There is associated extensive disseminated intravascular coagulation due to sudden massive plasmin generation with which the antiplasmins cannot cope.
Clinical Features
Endotoxic shock passes with 2 main stages:
Reversible stage
It has 2 phases:
Early (warm) phase: there are;
hypotension,
tachycardia,
pyrexia,
rigors,
flushed skin,
patient is alert,
leucocytosis develops within hours.
Late (cold) phase: there are;
cold and clammy skin,
mottled cyanosis,   
purpura,
jaundice,
progressive mental confusion,
coma.
Irreversible stage
Prolonged cellular hypoxia leads to:
metabolic acidosis,
acute renal failure,   
cardiac failure,
pulmonary oedema,   
adrenal failure and ultimately death.
Differential Diagnosis
Amniotic fluid embolism.
Pulmonary embolism.  
Pulmonary aspiration syndrome.
Myocardial infarction.         
Incompatible blood transfusion.
Management
It includes 3 major lines of treatment:
Restoration of circulatory function and oxygenation
Replacement of blood loss: by whole blood, if not available start with colloids or crystalloids. The CVP measurement is essential to guard against circulatory overload.
Corticosteroids: as;
Hydrocortisone 1gm IV / 6 hours or,
Dexamethasone 20 mg initially followed by 200 mg/day by IV infusion.
β-adrenergic stimulants: as isoprenaline cause arteriolar dilatation, increase heart rate and stroke volume improving tissue perfusion.
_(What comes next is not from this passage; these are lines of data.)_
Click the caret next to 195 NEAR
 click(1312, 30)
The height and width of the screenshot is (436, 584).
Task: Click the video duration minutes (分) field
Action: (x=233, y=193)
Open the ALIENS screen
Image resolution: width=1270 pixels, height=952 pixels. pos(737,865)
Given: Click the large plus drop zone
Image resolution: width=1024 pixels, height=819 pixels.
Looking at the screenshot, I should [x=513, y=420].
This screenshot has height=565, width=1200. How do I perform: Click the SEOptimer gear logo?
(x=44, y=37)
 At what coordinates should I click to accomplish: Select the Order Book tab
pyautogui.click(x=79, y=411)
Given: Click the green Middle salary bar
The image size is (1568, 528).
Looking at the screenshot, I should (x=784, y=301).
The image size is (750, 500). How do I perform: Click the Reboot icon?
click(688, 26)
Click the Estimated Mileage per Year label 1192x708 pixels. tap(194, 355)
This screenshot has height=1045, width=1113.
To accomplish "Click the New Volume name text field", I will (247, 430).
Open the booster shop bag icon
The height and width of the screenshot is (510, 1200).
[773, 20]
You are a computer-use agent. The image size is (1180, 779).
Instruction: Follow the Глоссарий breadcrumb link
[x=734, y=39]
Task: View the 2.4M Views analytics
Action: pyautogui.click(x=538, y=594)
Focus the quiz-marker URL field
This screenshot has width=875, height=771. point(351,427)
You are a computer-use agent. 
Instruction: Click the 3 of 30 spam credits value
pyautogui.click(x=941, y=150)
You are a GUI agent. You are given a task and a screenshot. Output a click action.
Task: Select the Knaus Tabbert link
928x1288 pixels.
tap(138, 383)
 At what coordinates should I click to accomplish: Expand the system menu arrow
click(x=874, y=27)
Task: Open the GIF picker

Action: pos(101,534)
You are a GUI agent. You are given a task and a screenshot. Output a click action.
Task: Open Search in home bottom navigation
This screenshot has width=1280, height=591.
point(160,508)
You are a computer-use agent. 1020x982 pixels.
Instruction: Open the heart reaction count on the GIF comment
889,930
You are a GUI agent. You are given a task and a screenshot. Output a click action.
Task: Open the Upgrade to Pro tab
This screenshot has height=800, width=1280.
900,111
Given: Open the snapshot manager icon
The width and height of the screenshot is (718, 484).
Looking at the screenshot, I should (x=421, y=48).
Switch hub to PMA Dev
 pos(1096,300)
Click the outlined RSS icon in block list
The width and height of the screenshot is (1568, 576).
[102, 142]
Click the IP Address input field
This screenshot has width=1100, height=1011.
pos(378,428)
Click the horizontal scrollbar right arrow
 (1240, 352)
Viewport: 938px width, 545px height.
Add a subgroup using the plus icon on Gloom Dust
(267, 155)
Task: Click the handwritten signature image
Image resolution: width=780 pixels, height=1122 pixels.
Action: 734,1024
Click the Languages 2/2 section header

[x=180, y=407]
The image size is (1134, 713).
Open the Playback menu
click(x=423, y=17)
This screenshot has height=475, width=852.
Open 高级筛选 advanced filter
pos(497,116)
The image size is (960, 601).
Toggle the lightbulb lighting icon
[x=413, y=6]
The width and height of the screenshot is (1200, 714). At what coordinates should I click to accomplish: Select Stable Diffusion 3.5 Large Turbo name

Blood volume must be normal prior to its administration.
Oxygen: if respiratory function is impaired.
Aminophylline: improves respiratory function by alleviating bronchospasm.
Eradication of infection
Antibiotic therapy:
Swabs for culture and sensitivity are taken first.
Antibiotic therapy is starting immediately till the result of culture and given by IV route. The therapy should cover the wide range of organisms:

Antibiotic
Acts upon
Dose
Regimen 1
Ampicillin or Cephalosporines
Aerobic gram+ organisms and gram- cocci.
500-1000 mg/6 hours.

Gentamycin
Aerobic gram- bacilli.
80 mg/ 8 hours.
(not to be given in the solutions).

Metronidazole
Anaerobic.
500 mg/ 8 hours.
Regimen 2
Clindamycin
Aerobic gram + organisms + gram- cocci + anaerobic organisms.
600 mg/ 6 hours.

Gentamycin
Aerobic gram- bacilli.
80 mg/ 8 hours.
Surgical treatment:
is indicated when there is retained infected tissues as in septic abortion. It should be removed as soon as antibiotic therapy and resuscitative measures have been started by:
suction evacuation,
digital evacuation, or
hysterectomy in advanced infection with a gangrenous (clostridium welchii) or traumatised uterus.